Rebekah, Dave, and the Chipping Norton set: Where power in Britain lies – Press – Media – The Independent
If Cotswold life is notably social, it is also notably powerful. Within a few square miles, the Prime Minister, the most powerful woman in Britain, the most powerful PR man in Britain and the daughter of the world’s leading media magnate can all be found. Anyone who wanted to claim that democracies are a sham could do worse than start here.
Neighbours talk of a barbecue a few weeks ago where the alcohol flowed, and David Cameron and Rebekah Brooks are known to be regular visitors at each other’s houses, “forever popping round for supper”, according to one friend. They are known to have had dinner with each other at least once over Christmas (with James Murdoch), and were seen together at a drinks party in a neighbouring manor house on Boxing Day, in defiance of those who thought the PM should not get too close to representatives of a company seeking to take over BSkyB.

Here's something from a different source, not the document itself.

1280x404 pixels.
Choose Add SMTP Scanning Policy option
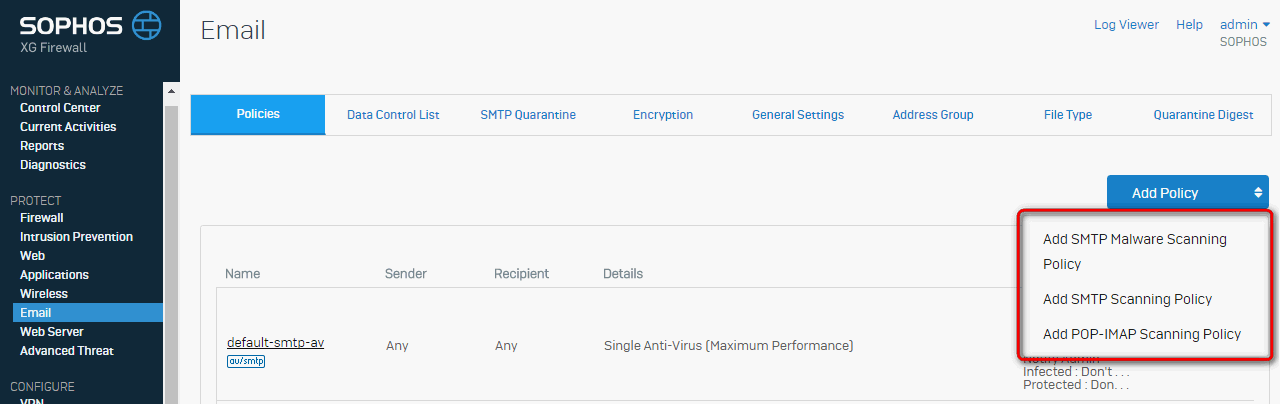[1127, 299]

Of big houses, there is no shortage. But in the past decade, the mix of occupants has changed from nobs and bankers to include a mix of celebrities and politicos. When Cameron came to the area 10 years ago, he rented a cottage from Lord Chadlington, the brother of John Gummer, before buying a farmhouse in the hamlet of Dean when he won the seat of Witney. Matthew Freud and Elisabeth Murdoch began renting China Corner from the Duke of Marlborough’s Blenheim Palace estate, before buying Burford Priory for £6m three years ago. Rebekah Wade followed suit, renting at Blenheim before moving in with her new husband, Charlie Brooks (part of a long-established Cotswold family and a friend of Cameron’s brother, Alex), to his converted barn between Sarsden and Churchill.